Friday night and time for another expedition to India Talkies for the latest Telugu release. Mahesh time! Even though we’ve only been watching Telugu movies for 8 months, we were caught up in the excitement around his long-awaited return to the big screen . We had with us a true Mahesh fan – someone who had been there for him right from the start – and despite her concern over the lack of subtitles, came along with us for our first look at Mahesh on the cinema screen. So how did it go?
Although the plot was surprisingly easy to follow for the most, we won’t get too detailed or reveal too many spoilers in this review. We thought this appeared to be two separate films in one. It starts out with a very funny story about Raju, a taxi driver who is jinxed by the stunningly beautiful and walking disaster Subbhasini, played by Anushka. It detours into buddy film territory as Raju meets up with a documentary director, played by the very funny Sunil. And then becomes a story about corruption and environmental politics all tied together by Mahesh as the saviour of a village in Rajasthan. And we should probably mention that Raju somehow becomes identified as an incarnation of Shiva. Our friend the Mahesh fan spotted his godliness as soon as she saw his snake wrangling skills. It was very exciting!
Our hero starts off as the taxi driver who has a disaster every time he meets up with Subbhasini. There are many excellent and very funny scenes set around the numerous ways in which it is possible to destroy a taxi. These are nicely illustrated by Mahesh in later discussions with his boss by the use of model cars – a technique which really should be used by all insurance agencies. The romance is played well by both leads. They are worlds apart, don’t speak the same language (he is pure street, she is more the college girl) and of course, she seems to be an omen of doom for Raju. Their meetings are usually capped off with Raju’s taxi being totalled so it was always going to be a rocky relationship.
Anushka plays the daughter of a wealthy businessman who has some very undesirable associates, and an eye for marrying her off to his own advantage. She is smart, well off, a really bad driver but seems to be a decent human being. She does have terrible taste in get well gifts though (and Mahesh would seem to agree with us). Her father is involved in some dealings with GK – the evil Prakash Raj. We were perturbed by the wardrobe chosen for the multi-billionaire GK as some of his suits looked to have been designed for a schoolboy not a magnate.
Through a series of typically filmi coincidences, arguments and relationships (no really you don’t need subtitles to work this bit out), our hero and heroine find themselves in Rajasthan and on the run. Raju is delivering or demanding an insurance payment relating to a deceased friend or colleague or the guy who died and landed on the cab (we don’t know and it didn’t matter so much why he went). Subbhasini is running from her intended fiancee who turned up for a romantic dinner in the desert and in a fine public health announcement, dropped a packet of condoms. So she ran to her almost certain death rather than deal with an over eager boyfriend who planned to practice safe sex. Hmmmm.

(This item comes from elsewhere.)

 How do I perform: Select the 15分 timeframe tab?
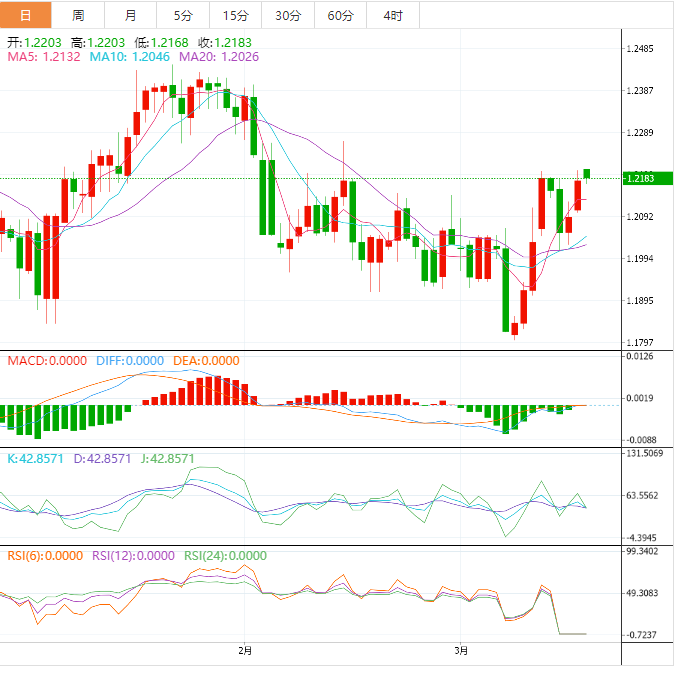(236, 15)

Once Raju and Subbhu are together in the desert, the plot takes a turn. Siddha (played by Shafi) has been searching for the saviour of his village, a man he will recognise by certain signs. Guess who? Yes. Raju was indeed the man. Anushka was then sidelined for the remainder of the film as it became the more familiar Mahesh style of action adventure.
The ending was both predictable and exciting in it’s epic scale and the grandeur of Trivikram’s vision. Mahesh fans will be delighted to see their hero in full flight, and dominating the action. Prakash Raj was in total villain mode, and made the most of every second of his gore-splattered finale.

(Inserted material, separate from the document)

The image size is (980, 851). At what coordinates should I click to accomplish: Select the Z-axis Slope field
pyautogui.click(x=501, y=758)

The songs were well filmed and the choreography suited the performers. They were also well placed in the story so actually helped enhance our understanding of the plot and the developing relationships. And the songs gave the costume designers the chance to see how many layers of clothes they could make Mahesh wear and still allow him to dance. We did enjoy the occasional daring flash of an elbow or even a collarbone whenever the three shirts and a scarf permitted. The modesty singlet made several appearances too. Mahesh keeps himself well under wraps. It just adds to the allure according to our resident Mahesh fan.
None of us expected Mahesh Babu to have the comic flair and style to carry this off. We know the dialogues must have been hysterical as we could hear the crowd laughing and the boys sniggering like naughty kids at some of the colourful language. But to perform this role , and still keep us fully engaged, laughing and cheering along really takes something special from an actor. Mahesh delivered that. In fact we found him funnier than comedy stalwarts Ali and Brahmi and he certainly kept up with Sunil who is one of our favourites. Khaaleja really is hilarious! We were never bored, it seemed to make sense despite our lack of language, and the time just flew by. We would have to give this 5 stars!